У этого труженика ещё остаётся время перезарядить магазин автомата, пока подходит на разгрузку следующий фургон с детьми. Работа не трудная и безопасная: дети безоружны. Фюрер повесит ему за это на шею медаль на муаровой ленте. «Дяденька, не надо меня, не надо, — кричит девчоночка на высокой ноте. — Я боюсь, дяденька». Впрочем, все они кричат так, уже такое их дело, и он продолжает кропить их смертной, свинцовой росой.
Тебе не кажется, читатель, что детской кровью отпечатаны эти строки о процессе? И если только ты делаешь не ружьё, не пушку, не снаряд, тогда отложи в сторону свою работу и, вооружась мужеством, не жмурясь, взгляни в лицо вот этой девчоночки, которую только что сбросили в карьер смерти. И повтори про себя её слова: — дяденька, я боюсь…
И если не увлажнятся твои глаза, не сожмётся кулак от боли, повтори дважды этот предсмертный вопль безвинной девочки. И ты увидишь как наяву её распахнутые ужасом глаза, её худенькую пробитую пулей шейку. И ты увидишь, что у неё лицо твоей милой дочки. И ты поймёшь, что ещё много надо не спать ночей, стрелять, жертвовать кровью и потом. И если ничего не окажется у тебя под руками, ты вырвешь сердце из себя, чтоб кинуть его в мерзавца с автоматом. Ибо можно убить и сердцем, когда оно окаменеет от ненависти.
Всё здесь рассказанное — не беллетристическая вольность, всё это — правда. Она случилась в августе 1942 года в станице Нижне-Чирская: именно так происходила там «разгрузка» детской больницы, и по этому образцу хотели завоеватели произвести разгрузку мира от всех не немецких детей. Всего там было 900 ребят.

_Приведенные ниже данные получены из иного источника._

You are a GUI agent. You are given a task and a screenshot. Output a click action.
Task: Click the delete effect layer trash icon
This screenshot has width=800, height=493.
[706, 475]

Их отвёз к месту казни шофёр, предатель своего народа, Михаил Буланов, пока ещё — живая падаль. Он сделал много рейсов в тот день, ему приходилось самому подтаскивать и ставить детей под дуло эсэсовца. Вот он суеверно поглядывает на свои руки, может быть, припоминая, как были они тогда исцарапаны детскими ноготками, потому что вообще они шли неохотно, — так выразился сегодня в заседании суда офицер германской армии Лангхельд. Он, наверное, очень утомился в тот жаркий денёк, Буланов. Но детский крик: «дяденька, я боюсь», он запомнил. Значит, это громче автоматной пальбы — это раздирает уши ему и теперь, когда он платком утирает орошённые слезой глаза. Значит, это заглушить нечем; оно будет преследовать его до минуты, пока не захлестнётся на его шее спасительная петля. Но какой, ни с чем несравнимой силы должен быть факт, чтобы исторгнуть слезу у палача!

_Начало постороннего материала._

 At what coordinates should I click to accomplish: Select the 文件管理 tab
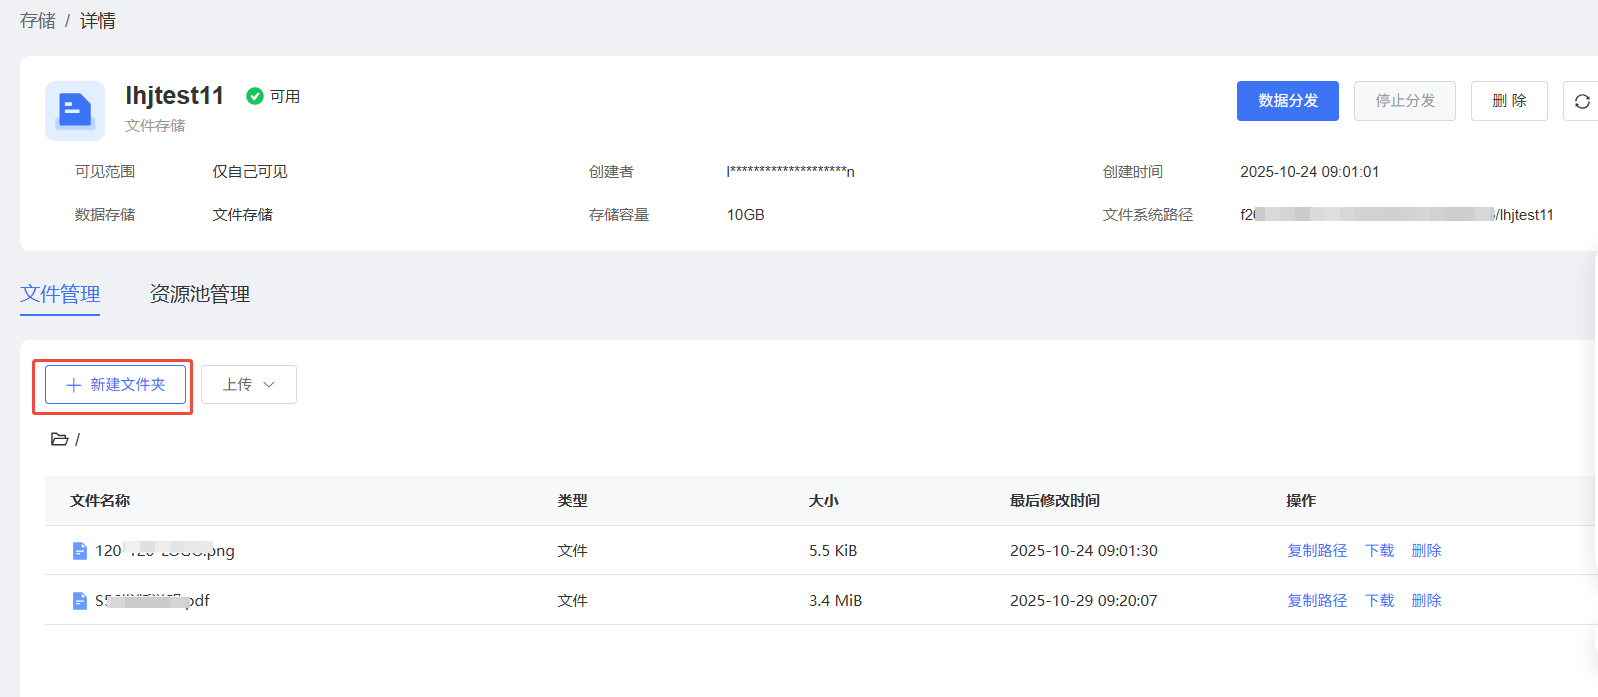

Представляется чудовищным, что обо всём этом подсудимые говорят спокойно, без волнения, серым, обыденным голосом, — кажется, пролитое пиво огорчило бы их в большей степени. Вот, к примеру, допрос Лангхельда. Это пятидесятидвухлетнее насекомое выглядит довольно моложаво. У него имеются внуки в Германии, и, видимо, он ещё надеется в старости, у тихого домашнего камелька рассказать им кое-что из своих боевых приключений в России. Он откашливается, чтобы свежее звучал голос, когда тоном учёного, сообщающего на корпоративном заседании о научной новинке, он повествует о «душегубке» — «газенвагене», его пропускной способности, его устройстве, о занимательности расстрела пленных из мелкокалиберных винтовок, — так как одной жертвы при этом хватало им надолго. — и о прочем. Кстати, это было изобретение одного штурмбаннфюрера, некоего доктора Ханебиттера, видимо, также изрядного стрелка по живым мишеням.
Вообще бросается в глаза, что в роли организаторов массового истребления мирного населения очень часто подвизаются немцы с медицинским образованием: медфельдшера, доктора. Видимо, палачами в Германии назначаются преимущественно граждане с врачебными дипломами. Такие действуют тоньше, больней и искусней. На скамье подсудимых оный Ханебиттер пока не сидит, а жаль, было бы любопытно взглянуть на него в висячем положении. Лангхельд упоминает имя Ханебиттера спокойно, без оттенка порицания. Впрочем, эту скотину не волнует ничто. У него даже нехватает догадки сообразить, что матери и вдовы расстрелянных и забитых его палкою людей сидят в том же самом зале.